Waiting for her to say something in response, I too scrolled on my phone. Nothing but the sound of silence greeted me, along with the voice in my head telling me I had been slighted, perhaps intentionally. She’s ignoring me on purpose because she thinks I’m acting ridiculous, like a child having a tantrum. Maybe she’s right, but still…it wasn’t my fault. Not really.

The silence being unbearable, and the voice saying I had been wronged in some way ringing in my ears (how I had been wronged I was not fully able to translate into thought and word), I stormed to my room, closed the door, and, when my anger was at its peak, through a couple of small objects around, wondering if anyone heard the thumping, wondering if anyone heard me.

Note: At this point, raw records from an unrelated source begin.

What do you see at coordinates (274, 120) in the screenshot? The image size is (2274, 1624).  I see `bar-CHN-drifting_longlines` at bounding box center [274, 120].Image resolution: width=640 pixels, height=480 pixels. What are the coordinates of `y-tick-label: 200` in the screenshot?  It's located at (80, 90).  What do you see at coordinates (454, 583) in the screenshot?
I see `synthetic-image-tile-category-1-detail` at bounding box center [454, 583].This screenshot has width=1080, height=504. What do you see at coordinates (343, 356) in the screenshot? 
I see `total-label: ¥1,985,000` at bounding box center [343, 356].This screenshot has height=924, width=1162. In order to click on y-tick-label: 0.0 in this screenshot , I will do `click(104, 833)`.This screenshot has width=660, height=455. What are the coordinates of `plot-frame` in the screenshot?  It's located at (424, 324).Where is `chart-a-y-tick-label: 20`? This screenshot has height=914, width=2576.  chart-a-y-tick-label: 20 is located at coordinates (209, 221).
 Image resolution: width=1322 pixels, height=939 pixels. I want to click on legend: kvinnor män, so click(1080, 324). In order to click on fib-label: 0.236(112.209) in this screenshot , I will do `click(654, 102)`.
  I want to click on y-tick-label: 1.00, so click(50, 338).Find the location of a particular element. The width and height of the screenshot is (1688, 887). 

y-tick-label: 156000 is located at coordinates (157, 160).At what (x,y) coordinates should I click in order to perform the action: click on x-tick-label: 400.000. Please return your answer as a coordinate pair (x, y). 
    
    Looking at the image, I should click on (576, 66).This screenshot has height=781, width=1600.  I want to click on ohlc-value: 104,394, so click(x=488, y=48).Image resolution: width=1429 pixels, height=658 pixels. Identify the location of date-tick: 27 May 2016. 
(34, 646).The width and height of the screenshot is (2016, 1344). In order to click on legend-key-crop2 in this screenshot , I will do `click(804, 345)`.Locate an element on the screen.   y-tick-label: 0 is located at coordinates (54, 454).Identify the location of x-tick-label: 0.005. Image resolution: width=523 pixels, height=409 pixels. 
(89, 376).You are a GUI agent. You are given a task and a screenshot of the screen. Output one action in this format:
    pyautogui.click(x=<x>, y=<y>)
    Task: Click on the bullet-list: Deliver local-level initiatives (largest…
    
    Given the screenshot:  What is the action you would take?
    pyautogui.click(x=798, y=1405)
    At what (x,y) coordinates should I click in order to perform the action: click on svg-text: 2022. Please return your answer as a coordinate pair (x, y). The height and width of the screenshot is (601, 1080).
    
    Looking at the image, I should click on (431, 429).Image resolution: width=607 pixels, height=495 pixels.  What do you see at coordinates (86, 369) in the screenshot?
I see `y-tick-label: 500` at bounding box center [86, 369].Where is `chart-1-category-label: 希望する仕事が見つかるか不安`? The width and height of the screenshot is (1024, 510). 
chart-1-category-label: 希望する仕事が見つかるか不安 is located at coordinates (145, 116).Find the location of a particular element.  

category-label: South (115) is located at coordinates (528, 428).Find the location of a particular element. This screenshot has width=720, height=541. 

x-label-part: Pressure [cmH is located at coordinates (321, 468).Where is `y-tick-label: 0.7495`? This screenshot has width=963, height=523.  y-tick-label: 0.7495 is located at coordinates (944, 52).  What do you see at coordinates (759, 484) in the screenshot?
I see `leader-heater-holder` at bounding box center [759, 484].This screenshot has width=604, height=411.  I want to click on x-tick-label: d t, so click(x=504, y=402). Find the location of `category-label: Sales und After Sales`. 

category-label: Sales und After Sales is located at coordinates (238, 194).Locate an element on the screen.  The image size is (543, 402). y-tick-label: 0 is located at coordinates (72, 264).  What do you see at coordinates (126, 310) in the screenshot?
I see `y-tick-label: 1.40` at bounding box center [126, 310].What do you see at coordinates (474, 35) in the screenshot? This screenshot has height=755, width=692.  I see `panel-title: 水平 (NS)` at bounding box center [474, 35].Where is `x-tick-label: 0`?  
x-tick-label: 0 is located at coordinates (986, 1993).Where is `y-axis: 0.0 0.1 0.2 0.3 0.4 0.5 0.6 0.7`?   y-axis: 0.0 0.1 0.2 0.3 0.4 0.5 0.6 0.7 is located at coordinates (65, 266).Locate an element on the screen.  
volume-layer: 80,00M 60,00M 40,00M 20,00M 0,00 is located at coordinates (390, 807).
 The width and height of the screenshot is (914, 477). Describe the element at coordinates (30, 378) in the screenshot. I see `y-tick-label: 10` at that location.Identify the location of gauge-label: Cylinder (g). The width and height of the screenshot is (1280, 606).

I doubt it. No one said anything.

For most of that day, I was angry, but even when I left my room, no one noticed. I was such a great communicator that I had made my rage almost imperceptible to those around me.

In reflection, my mother may not have been ignoring me, at least not on purpose. But whether or not she actually was, I am not sure. Because I’m so great at communicating my feelings, I haven’t bothered to ask.

In fact, I haven’t bothered to talk about the celery incident at all. It’s pointless now. I think.

Needless to say, I now despise celery. And shopping. I despise that too. I also despise my efforts to fix things being rejected, and my efforts to communicate my ideas and concerns being criticized almost every time I attempt to interact with the human race. 

The moral of this story? I suppose the obligatory moral is to put my foot down when necessary, improve my communication skills, and to not be afraid to share how I feel even though it may be completely ridiculous.

But, if I am quite honest, the true moral for me is to avoid any and all occasions where there is bound to be some minor or major conflict, which can include but is not limited to avoiding going shopping for celery with other individuals. Only if there is no possible way to avoid human interactions should one “put their foot down,” which in one way or another is bound to end in failure. Also, don’t bother improving your communication skills, because even if you are the best communicator in the world, sharing your feelings will result in them being ignored or belittled either intentionally or unintentionally.

But if one has to go down, one must go down swinging. 

Now, if you will excuse me, I must return to the confines of my room where I know I’ll be safe from all judgement and where communication skills are not a requirement. It may not be the perfect solution, but it’s fine.